What is Truth, Said Jesting Pilate

So perhaps it does matter after all, what the truth is, who is telling the truth and who is lying, who has it right and who is deceived, what pictures are authentic and what are fake. Is that possible? It looks that way. It looks as if in fact we do care whether on the one hand soldiers of a certain regiment did abuse Iraqi prisoners, or whether on the other hand someone faked up some pictures that purported to show that but in fact (being faked) did not, and gave said pictures to a large newspaper. You can see where it would make a difference. We can all think of other pictures that matter – pictures that we would be shocked, outraged, disoriented to discover had been faked. Pictures of famine victims, massacres, mass graves, rivers full of bodies; pictures from wars, genocides, prisons, crime scenes, riots. Pictures of perpetrators and victims, just as in the Daily Mirror pictures. We don’t want to be deceived about such pictures. We don’t want to get outraged and demand that something be done about a war crime or a violation of the Geneva Convention or an act of stupid brutality, if it didn’t happen. Do we. No. Nor do we want to fail to get outraged and demand something be done if war crimes or acts of brutality did happen and we are deceived about that. We don’t want a tour of Theresienstadt or a Potemkin village, thank you. We don’t want either one of those. We want the truth.

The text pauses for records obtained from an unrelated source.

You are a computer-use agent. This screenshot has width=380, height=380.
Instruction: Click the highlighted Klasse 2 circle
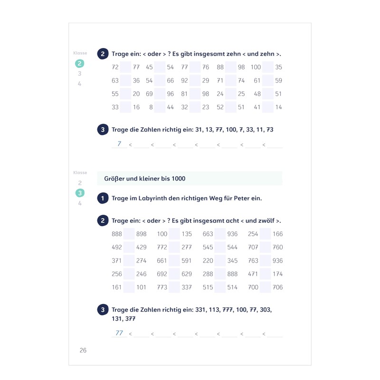(80, 64)
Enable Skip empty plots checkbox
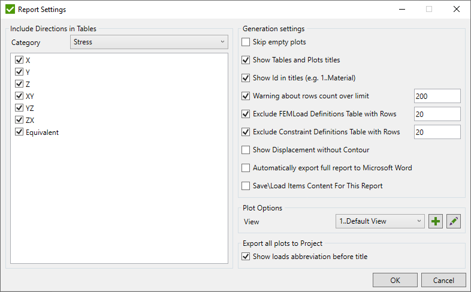The width and height of the screenshot is (471, 292). (246, 43)
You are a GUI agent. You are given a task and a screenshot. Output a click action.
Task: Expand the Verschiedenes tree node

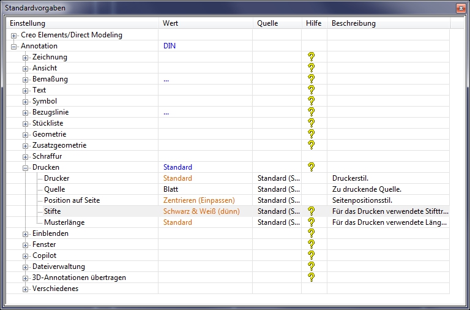pyautogui.click(x=26, y=289)
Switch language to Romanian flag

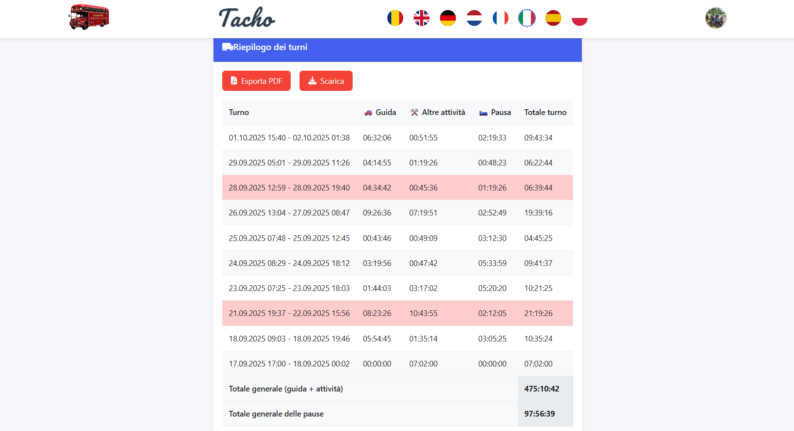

We don’t want a situated truth or a perspectival truth. We don’t want a community’s truth. We don’t want US truth and UK truth and Iraqi truth. We don’t want my truth and your truth and their truth. We want the truth, period. We don’t want the truth the army is happy with, and the one the government is happy with, and the one the newspapers are happy with, and the one the prisoners of war are happy with, and the one the voters are happy with. Do we? I don’t think so. I think we want just the one. The single, general, universal, global, true-for-everyone truth about what did happen and what did not. That truth may or may not be available; that’s a separate issue. But we don’t look placidly at faked pictures and say ‘Well that was true for the people who made the pictures, no doubt, so that’s good enough.’ We don’t conclude that the pictures made something to talk about for a few days and that’s good enough. Sometimes playful irony about the truth just doesn’t butter any parsnips.